CRE Opinion

Brick And Mortar Retail is Bouncing Back

Online can satisfy our need for things. It can’t satisfy our need for connection – or haircuts!

A classic Joni Mitchell lyric resulted in one of the most repeated quotes of the modern era: You don’t know what you’ve got ‘til it’s gone.

When the pandemic curtailed dining and shopping, most of us missed the activities we used to consider everyday and ordinary, from eating inside a restaurant to going to a movie or getting a haircut.

Ian Pierce, Weitzman

In fact, the International Council of Shopping Centers surveyed consumers and asked what they missed most during the depths of the pandemic.  Around 72 percent of the respondents said they most missed going to restaurants and bars; a majority said they missed brick-and-mortar stores for non-essential goods (i.e., not groceries), and more than 40 percent said they missed movie theaters.

We’ve all heard the joke, how can I miss you if you don’t go away?

Well, when a lot of brick-and-mortar retail seemed off limits during the pandemic, the absence definitely made people appreciate it more.

Sure, people clicked ‘buy’ more often, increasing online sales in 2020.

But online shopping and boxes on the doorstep could not alleviate the isolating nature of the pandemic.

And, as evidenced by a lot of folks with ‘COVID hair,’ online couldn’t deliver a haircut to your door.

As vaccinations increase this year, and new cases fall dramatically, customer traffic is showing big increases.

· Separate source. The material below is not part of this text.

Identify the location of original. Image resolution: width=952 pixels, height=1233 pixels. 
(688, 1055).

For example, OpenTable said that Mother’s Day restaurant reservations were up 64 percent compared to pre-pandemic 2019. After more than a year of restrictions, families wanted to celebrate.

We see the same traffic gains for our Dallas-Fort Worth shopping centers, where Placer.ai’s numbers tell the story. (Placer.ai is a provider of location analytics and foot traffic data utilized by Weitzman to understand shopper dynamics.)

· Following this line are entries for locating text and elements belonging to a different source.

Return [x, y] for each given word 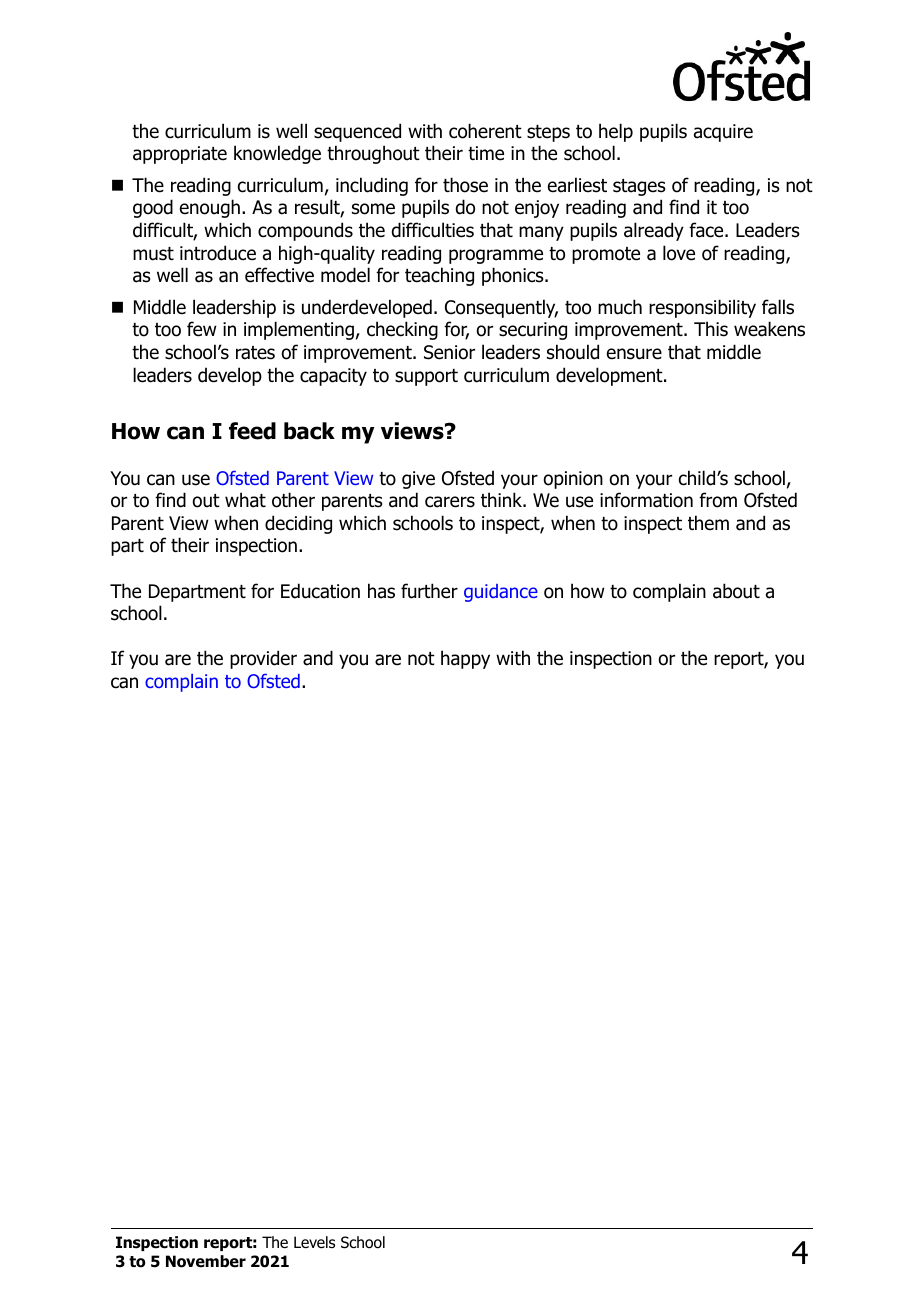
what [245, 500]
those [465, 185]
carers [450, 502]
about [736, 591]
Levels [314, 1242]
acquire [723, 133]
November [206, 1261]
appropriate [180, 155]
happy [465, 659]
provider [263, 659]
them [708, 523]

We compared monthly customer visits at three centers we manage, West Plano Village, Firewheel Market in Garland, and Shops of Southlake.

In April 2020, West Plano Village reported 13,100 visits, jumping to 42,800 by May as Texas emerged from the March 2020 shutdown. A year later, in April 2021, the visitor count jumped to 78,100.

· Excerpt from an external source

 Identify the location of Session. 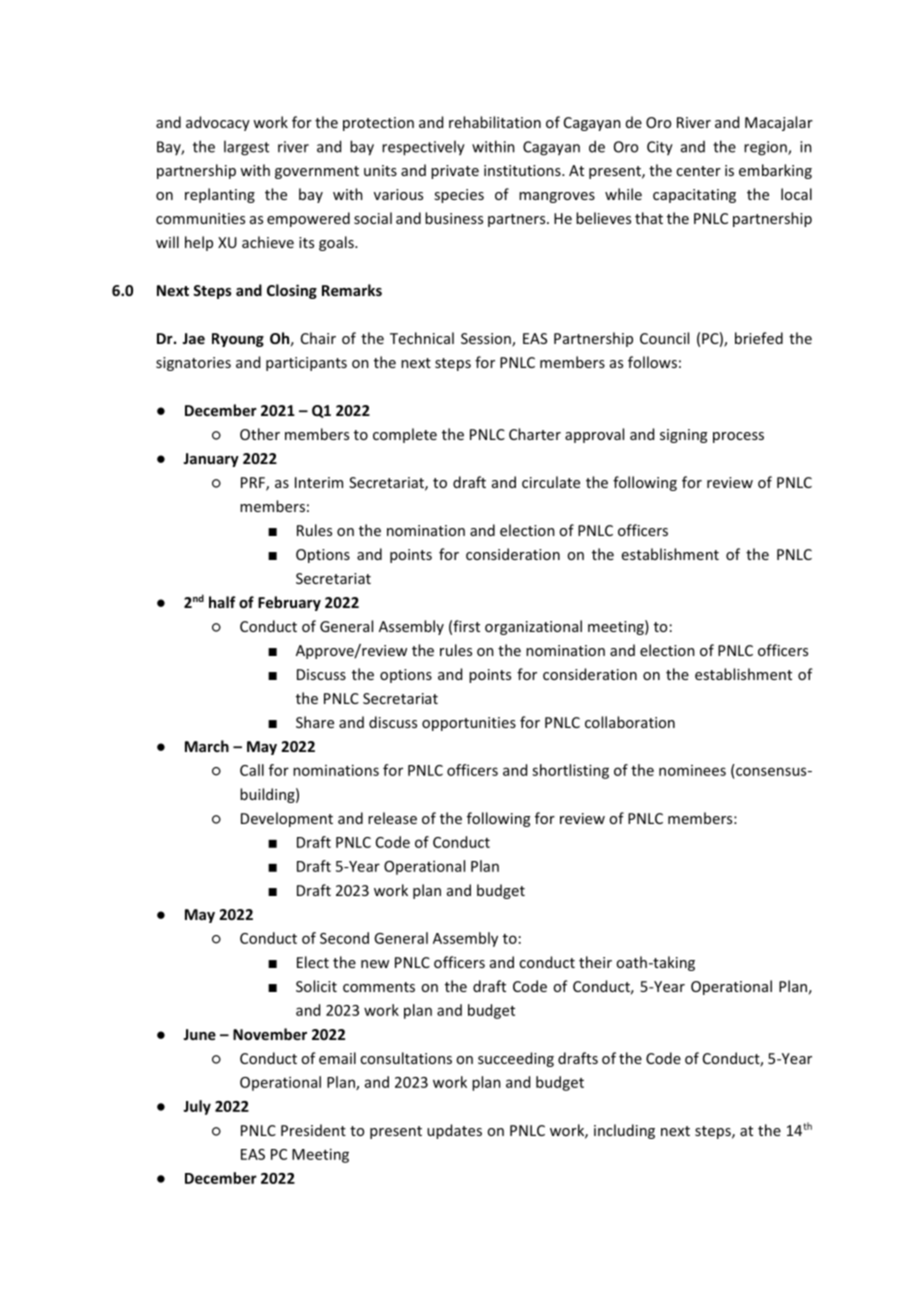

In April 2020, Firewheel Market reported 20,200 visits and 75,100 visits in May 2020. In April 2021, that visitor total jumped to 141,900.

In April 2020, Shops of Southlake reported 90,600 visits, driven by its Central Market anchor, and in May 2020, it reported 166,800 visits.

In April 2021, that visitor total jumped to 234,300!

National surveys predicted this return to brick-and-mortar visitors. In the midst of the pandemic last year, the International Council of Shopping Centers asked consumers what they planned to do more of once things returned to normal.

A full 30 percent said they would visit eating or drinking establishments more, 28 percent said they would frequent physical stores more, 24 percent said they would visit malls more, and 20 percent said they would increase their gym visits.

All of these numbers, as good as they are, pre-date the Center for Disease Control’s May 13 “unmasking day” announcement, stating that vaccinated people could safely return to indoor activities without masks or social distancing.

With a new sense of freedom and safety, we expect to see customers return to brick-and-mortar stores with a newfound appreciation for experiences they once took for granted.